Very early in the morning, before daylight, Jesus went off to a lonely place where He prayed. Simon and the others went out, too, searching for him; and when they found him they said, «Everyone is looking for you». Then Jesus answered, «Let's go to the nearby villages so that I may preach there too; for that is why I came». So Jesus set out to preach in all the synagogues throughout Galilee; he also cast out demons.

«Very early in the morning, before daylight, Jesus went off to a lonely place where He prayed»

Fr. Josep Mª MASSANA i Mola OFM
(Barcelona, Spain)

Today, we are clearly shown how Jesus split his working hours.

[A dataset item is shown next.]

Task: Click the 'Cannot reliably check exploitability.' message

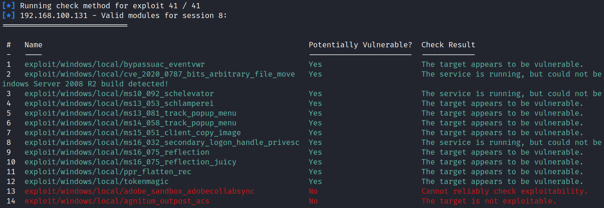Action: click(x=504, y=191)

On one hand He prayed and, on the other, He consecrated time to his mission of praying with words and deeds. Contemplation and Action. Prayer and Work. Being with God while amongst men.

We indeed see Jesus dedicated in body and soul to his task as Messiah and Savior: He cures the sick, as Saint Peter's mother in law and many others; He comforts the sad ones, drives out demons and preaches. People bring him the ailing and those with evil spirits. And they all want to hear his words. His disciples tell him: «Everyone is looking for you» (Mk 1:37). More often than not He surely had an exhausting activity that did not give him even time to breathe. But, at the same time, Jesus also had to look for some lonely place where He could pray: «Very early in the morning, before daylight, Jesus went off to a lonely place where He prayed» (Mk 1:35). In other Gospels we can also find Jesus devoted to praying in different hours and even at night. He knew how to distribute his time, so that his working days would have a proper balance between work and prayer.

We often say: —I have no time! We are so busy with our homework, our professional activity, the countless tasks in our agenda... So, quite often, we believe we should be relieved from our daily prayers. We do a lot of important things, but often run the risk of forgetting the absolutely necessary one: prayer. We have to establish a balance to be able to do the former without neglecting the latter.

Saint Francis brings it up like that: «We must faithfully and devotedly work, without extinguishing the spirit of the holy prayer and devotion which the worldly things must be submitted to».

Maybe we should organize ourselves a little bit better. Discipline us, by “domesticating” our time. Certainly, what is important must be done. But what is necessary should be an absolute must.